While I feel better, I'm also a realist. I don't believe we're in the process of moving higher, stimulus or no stimulus. The headwinds are severe and not all baked into the cake as yet. We may move somewhat higher, but we'll be coming right back down. So, as I reported recently, I've written covered calls and lightened some long positions. I've increased my gold ownership and inverse bonds. Both will help further out when inflation starts screaming. The inverse 10 year treasuries may not help as the economy deteriorates further.
So far the Fed, Treasury, and Congress have attempted, ineptly and impossibly, to neutralize the necessary correction on housing, investment banking,commercial banking, and the auto industry. What's still to come? Here's my list of 2009 problems:
- Emerging market sovereign debt. Developing countries have borrowed huge amounts and, with economies crumbling, cannot repay. We'll need to create old-time Brady Bonds to hide this mess for a few years. The same cast of characters, big investment banks, domestic and foreign, insurance companies, and hedge funds were at work here.
- Municipal Bond defaults are coming. You've read about California's problems and the other states and cities lining up for handouts in Washington. Their claim is that they have only a liquidity issue. Wrong. They've built empires and now tax revenues are falling and they are not even going to be close to being able to pay their debt service. Tax increases will only compound their problems. Defaults are inevitable with bondholders taking losses in the restructuring. The yields are high for a reason.
- Leveraged Buy-Outs are toast. They've stayed alive by refinancing when rates were dropping. A weak economy is going to kill their profitability and bankers won't be in a position to restructure creatively. Bankruptcy restructuring will become the LBO norm. Equity and bondholders will both lose, especially the stock ownership.

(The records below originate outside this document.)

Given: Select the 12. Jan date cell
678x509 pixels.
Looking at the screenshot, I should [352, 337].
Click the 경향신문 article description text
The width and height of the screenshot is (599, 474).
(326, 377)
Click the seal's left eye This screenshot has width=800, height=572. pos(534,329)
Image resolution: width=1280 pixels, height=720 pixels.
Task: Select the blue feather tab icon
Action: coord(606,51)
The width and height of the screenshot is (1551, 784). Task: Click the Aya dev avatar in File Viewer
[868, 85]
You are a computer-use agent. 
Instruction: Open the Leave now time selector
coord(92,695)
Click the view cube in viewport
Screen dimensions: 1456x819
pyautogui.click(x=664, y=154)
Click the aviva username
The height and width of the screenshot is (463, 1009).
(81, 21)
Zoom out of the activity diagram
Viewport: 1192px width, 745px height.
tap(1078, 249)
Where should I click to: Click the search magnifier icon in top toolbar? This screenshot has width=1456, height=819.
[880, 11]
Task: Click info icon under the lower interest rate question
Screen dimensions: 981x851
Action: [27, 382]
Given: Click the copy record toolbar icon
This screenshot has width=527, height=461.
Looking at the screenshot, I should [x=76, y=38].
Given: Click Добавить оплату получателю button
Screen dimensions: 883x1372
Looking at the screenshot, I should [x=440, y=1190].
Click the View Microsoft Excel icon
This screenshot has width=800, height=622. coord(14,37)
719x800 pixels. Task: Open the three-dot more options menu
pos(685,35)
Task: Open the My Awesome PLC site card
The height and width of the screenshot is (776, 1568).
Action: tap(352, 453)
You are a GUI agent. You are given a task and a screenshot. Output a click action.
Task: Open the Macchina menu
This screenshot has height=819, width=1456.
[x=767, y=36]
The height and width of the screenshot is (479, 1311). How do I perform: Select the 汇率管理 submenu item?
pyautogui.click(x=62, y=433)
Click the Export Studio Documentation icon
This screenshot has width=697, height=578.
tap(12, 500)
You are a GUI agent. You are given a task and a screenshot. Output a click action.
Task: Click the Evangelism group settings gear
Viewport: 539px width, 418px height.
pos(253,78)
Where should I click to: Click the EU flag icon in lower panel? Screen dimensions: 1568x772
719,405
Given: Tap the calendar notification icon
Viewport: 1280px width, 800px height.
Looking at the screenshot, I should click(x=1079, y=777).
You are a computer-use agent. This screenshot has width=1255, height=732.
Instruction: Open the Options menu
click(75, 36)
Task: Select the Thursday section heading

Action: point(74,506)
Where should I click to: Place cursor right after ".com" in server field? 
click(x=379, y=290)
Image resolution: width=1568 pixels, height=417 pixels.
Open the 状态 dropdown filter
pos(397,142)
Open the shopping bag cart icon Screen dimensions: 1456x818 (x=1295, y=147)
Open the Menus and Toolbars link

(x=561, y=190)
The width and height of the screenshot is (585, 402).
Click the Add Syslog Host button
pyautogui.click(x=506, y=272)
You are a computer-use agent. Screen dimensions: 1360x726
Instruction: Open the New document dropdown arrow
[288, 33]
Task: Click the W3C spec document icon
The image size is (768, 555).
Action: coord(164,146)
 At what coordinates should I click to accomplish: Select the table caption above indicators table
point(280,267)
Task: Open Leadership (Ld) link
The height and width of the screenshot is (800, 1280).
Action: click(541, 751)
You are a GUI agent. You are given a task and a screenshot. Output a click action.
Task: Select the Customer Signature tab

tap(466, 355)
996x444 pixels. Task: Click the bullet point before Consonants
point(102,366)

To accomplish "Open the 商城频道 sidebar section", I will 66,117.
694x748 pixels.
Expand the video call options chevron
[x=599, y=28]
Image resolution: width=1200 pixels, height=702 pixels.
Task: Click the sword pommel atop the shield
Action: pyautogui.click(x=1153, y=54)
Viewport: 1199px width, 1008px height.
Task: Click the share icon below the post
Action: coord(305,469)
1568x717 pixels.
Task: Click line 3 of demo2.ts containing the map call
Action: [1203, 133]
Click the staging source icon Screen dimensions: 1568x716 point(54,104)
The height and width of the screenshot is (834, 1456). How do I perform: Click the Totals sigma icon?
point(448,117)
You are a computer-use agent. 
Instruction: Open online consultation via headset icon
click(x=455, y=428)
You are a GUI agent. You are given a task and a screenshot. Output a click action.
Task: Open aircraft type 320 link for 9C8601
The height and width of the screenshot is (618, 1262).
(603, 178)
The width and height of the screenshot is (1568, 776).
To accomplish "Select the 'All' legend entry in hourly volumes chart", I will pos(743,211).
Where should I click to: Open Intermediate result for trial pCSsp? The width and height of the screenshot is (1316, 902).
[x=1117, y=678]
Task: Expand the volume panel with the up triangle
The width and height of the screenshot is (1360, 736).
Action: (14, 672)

- Public Pension Plans and University Endowment Funds will increasingly admit their mistakes. Both were the favorite sales target of all of the go-go financial ideas of the past decade. They will take staggering losses. The bad news is that the public pension plans will come back to cities and states and demand more funding to keep their obligations kosher. That will mean tax increases or program cuts elsewhere. Universities that built bloated structures, all did, based upon higher tuition through endowment help and student loans will find that neither are as plentiful as anticipated and will cry for help from the states.
- Worst of all, the US Government and Congress, will find that tax revenues are woefully short of expectations. In the face of bailouts of all nature, massive stimulus spending, and Federal Reserve printing of money, the World will see that the U.S. tax receipts are slowing dramatically. Much less capital gains and corporate profits than in the Bush era plus a higher unemployment rate and less personal income tax doesn't fund debt service on tons of new, and old, treasury debt very effectively. That in itself should induce higher interest rates, but it will also lessen the safety trade into treasuries and this will move interest rates upward.
- And we're still not done with crazy derivatives gone wild. They will be with us for years as they blowup and unwind.